Se percebermos o contexto do que estamos fazendo e formos sinceros e honestos ao nos perguntar: “Em que nível estou agora?” – conforme aplicamos isso no nosso dia a dia – começamos a ver algum resultado; ver algum efeito. É muito importante ser realista. Uma das características mais gerais do samsara é que ele tem altos e baixos, e isso vai continuar até nos libertarmos como um arhat, o que levará muito tempo para acontecer. Às vezes vamos sentir vontade de praticar, e às vezes não. Às vezes vai correr bem, às vezes não tão bem. O que esperar do samsara?

Não é que fazemos a prática e, a cada mantra que recitamos, o samsara fica melhor. De jeito nenhum, isso não vai acontecer de uma forma linear. Se formos realistas, mesmo quando as coisas não estiverem indo bem, e devemos esperar que isso aconteça, vamos simplesmente continuar. Não importa. Essa não é a questão. Devemos pensar: “Eu só quero manter meu esforço”, isso é muito mais estável.

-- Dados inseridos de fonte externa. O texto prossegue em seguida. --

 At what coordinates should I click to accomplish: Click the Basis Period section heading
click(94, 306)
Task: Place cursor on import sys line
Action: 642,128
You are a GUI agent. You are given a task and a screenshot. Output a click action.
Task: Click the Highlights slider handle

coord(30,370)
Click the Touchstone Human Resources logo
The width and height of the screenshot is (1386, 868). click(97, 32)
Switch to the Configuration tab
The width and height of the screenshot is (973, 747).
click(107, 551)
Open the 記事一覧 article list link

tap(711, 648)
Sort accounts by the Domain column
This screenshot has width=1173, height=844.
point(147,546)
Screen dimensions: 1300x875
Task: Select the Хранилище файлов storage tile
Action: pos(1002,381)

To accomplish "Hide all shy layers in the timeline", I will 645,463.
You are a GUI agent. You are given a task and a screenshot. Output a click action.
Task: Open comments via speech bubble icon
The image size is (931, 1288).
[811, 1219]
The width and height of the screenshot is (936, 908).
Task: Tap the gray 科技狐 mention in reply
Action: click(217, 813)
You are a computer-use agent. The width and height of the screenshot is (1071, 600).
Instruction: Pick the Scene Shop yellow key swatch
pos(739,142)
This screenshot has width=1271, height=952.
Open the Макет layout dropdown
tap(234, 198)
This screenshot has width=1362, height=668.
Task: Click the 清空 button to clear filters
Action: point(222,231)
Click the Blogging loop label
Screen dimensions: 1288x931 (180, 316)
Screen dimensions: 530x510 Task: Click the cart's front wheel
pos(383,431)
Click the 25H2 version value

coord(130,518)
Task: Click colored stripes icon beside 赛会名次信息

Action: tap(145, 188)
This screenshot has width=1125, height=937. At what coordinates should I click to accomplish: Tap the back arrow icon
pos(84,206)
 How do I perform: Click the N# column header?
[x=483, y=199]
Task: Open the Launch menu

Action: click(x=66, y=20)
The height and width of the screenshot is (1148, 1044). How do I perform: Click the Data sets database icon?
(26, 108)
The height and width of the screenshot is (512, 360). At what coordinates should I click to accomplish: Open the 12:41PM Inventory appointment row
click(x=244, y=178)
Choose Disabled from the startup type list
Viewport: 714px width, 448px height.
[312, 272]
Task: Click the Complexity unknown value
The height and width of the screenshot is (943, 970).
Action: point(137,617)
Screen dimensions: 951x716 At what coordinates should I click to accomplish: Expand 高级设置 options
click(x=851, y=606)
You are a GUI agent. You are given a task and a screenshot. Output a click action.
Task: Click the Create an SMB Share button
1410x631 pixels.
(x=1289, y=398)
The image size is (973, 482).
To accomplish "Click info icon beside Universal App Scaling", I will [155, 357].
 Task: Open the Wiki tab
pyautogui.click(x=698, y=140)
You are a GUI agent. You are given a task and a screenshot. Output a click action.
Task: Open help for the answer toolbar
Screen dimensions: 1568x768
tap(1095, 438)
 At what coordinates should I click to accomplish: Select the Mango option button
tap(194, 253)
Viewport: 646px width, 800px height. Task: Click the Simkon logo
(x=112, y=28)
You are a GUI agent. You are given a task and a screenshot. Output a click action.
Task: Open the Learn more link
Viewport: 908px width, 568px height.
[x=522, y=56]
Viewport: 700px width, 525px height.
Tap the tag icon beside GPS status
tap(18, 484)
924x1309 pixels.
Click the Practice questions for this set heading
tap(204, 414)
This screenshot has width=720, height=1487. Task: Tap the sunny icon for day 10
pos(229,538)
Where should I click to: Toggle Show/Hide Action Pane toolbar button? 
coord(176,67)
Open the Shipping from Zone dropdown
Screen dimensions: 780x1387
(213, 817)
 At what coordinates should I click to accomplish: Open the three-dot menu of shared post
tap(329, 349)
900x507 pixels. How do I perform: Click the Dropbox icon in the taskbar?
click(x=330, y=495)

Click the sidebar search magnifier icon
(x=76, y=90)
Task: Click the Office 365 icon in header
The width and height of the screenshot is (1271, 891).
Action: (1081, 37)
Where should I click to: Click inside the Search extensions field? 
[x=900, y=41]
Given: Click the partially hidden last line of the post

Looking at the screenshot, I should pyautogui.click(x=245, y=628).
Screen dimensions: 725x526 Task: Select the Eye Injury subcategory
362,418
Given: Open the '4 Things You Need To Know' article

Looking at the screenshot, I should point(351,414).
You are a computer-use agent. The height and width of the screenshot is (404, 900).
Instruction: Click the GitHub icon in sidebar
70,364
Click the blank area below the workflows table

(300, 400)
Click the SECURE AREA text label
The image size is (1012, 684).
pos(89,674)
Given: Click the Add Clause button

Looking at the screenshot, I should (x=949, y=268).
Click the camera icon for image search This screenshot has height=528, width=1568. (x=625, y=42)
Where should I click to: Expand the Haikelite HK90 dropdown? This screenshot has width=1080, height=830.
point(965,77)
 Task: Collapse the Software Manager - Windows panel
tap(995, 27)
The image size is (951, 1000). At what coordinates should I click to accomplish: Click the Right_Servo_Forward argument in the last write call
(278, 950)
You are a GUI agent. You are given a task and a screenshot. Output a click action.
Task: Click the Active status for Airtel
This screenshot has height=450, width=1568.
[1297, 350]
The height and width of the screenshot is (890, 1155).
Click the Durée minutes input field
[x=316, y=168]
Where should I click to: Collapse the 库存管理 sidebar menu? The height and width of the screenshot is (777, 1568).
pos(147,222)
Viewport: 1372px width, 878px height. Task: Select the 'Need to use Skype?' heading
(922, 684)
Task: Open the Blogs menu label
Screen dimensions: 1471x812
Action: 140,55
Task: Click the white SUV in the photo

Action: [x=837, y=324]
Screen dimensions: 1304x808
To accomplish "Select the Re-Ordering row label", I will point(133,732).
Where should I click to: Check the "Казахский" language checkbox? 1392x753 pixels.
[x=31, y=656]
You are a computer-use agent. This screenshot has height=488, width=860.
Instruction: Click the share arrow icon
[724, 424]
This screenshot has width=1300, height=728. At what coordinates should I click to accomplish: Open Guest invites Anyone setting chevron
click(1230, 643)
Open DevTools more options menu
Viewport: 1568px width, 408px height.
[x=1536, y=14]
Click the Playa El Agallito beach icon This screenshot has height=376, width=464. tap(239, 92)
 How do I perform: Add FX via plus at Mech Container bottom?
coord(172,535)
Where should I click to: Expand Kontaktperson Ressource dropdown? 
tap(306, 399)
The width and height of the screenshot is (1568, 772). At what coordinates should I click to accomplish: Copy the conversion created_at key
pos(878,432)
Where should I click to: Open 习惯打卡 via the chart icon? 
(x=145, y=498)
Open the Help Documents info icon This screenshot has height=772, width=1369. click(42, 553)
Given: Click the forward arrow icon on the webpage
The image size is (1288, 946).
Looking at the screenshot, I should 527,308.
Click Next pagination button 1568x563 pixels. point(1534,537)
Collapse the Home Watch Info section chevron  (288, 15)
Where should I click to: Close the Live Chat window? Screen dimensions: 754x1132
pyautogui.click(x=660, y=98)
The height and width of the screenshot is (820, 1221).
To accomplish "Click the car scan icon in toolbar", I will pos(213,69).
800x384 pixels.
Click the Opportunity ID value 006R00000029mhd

Só podemos fazer isso se formos realmente sinceros e honestos em relação a onde estamos.

Como Sua Santidade o Dalai Lama sempre diz, não julgue seu progresso com base apenas no curto prazo, olhe para vários anos. Se a tendência geral de como éramos, digamos, três ou cinco anos atrás, e de como somos agora melhorou, mesmo que no dia a dia possamos ter altos e baixos, saberemos que algo funcionou. Nunca espere milagres.

Talvez tenhamos um tempinho para algumas perguntas.

Perguntas

Sou recém-chegado, mas quero perguntar o que você quis dizer com: “Não espere milagres?”

Um milagre seria dizer as palavras mágicas, o mantra mágico, ou fazer a prática mágica e, de repente, todos os problemas desaparecerem. Seria conseguir se livrar de todos os problemas recorrentes sem muito trabalho e esforço, com facilidade. Ou acreditar que alguma força externa vai nos salvar e não precisaremos fazer nada sozinhos. Isso são milagres. Geralmente, eles não acontecem. Isso é algo muito central no budismo: as coisas não acontecem sem uma causa.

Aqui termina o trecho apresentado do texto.